Project - Data Mining / Winter-2026

Please see a sampled project report from here

The project may be completed either individually or as a team; both approaches are acceptable. For team-based projects, only one team member should submit the final report and clearly specify all contributing teammates. Bonus Points will apply if you consider doing projects in the following fields with (*) or any domain beyond the following:

1. Background and Problem Formulation - 10%

Background - 5%:
- What is the general background of the problem you are working on?
  - I want to develop a better paper categorization system
Problem Formulation - 5%:
- Under the general topic, what specific problem is your project addressing?
  - I want to develop a machine learning model/algorithm to take input of the paper, output the paper topic (machine learning, computer system, human-computer collaboration, etc.)
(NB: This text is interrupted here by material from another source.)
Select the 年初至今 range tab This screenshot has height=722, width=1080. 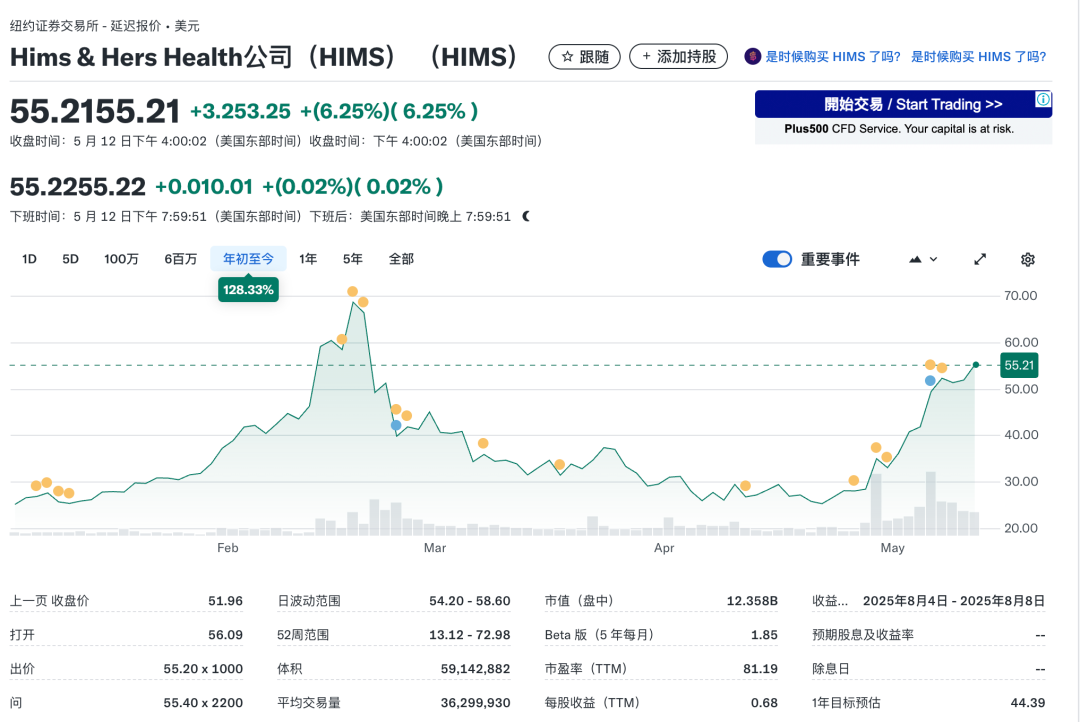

2. Data Mining Stage - 35%

Data Collection and Store - 15%:
- What data are you looking to kick off your project? How do you collect them? What data structure do you use to represent them?
  - I collect Cora/Citeseer/Pubmed Data from somewhere (e.g., a paper, a GitHub repository, Hugging Face, etc.), and I use an adjacency list to store their connection and a matrix to store their node feature
Data Mining - 20%:
- What kind of data mining problem do you need to do and why?
  - I need to analyze the network homophily/heterophily since leveraging this property might help me develop a better machine learning model for paper classification.
- How do you do it?
  - I calculate for every edge, the two ending points, whether they are in the same class or not, and quantify the average ratio as a homophily ratio
- What kind of pattern do you find? How do you present your findings/analysis?
  - I find that in many paper citation networks, the homophily is pretty high. Using Number/Table/Figure, etc.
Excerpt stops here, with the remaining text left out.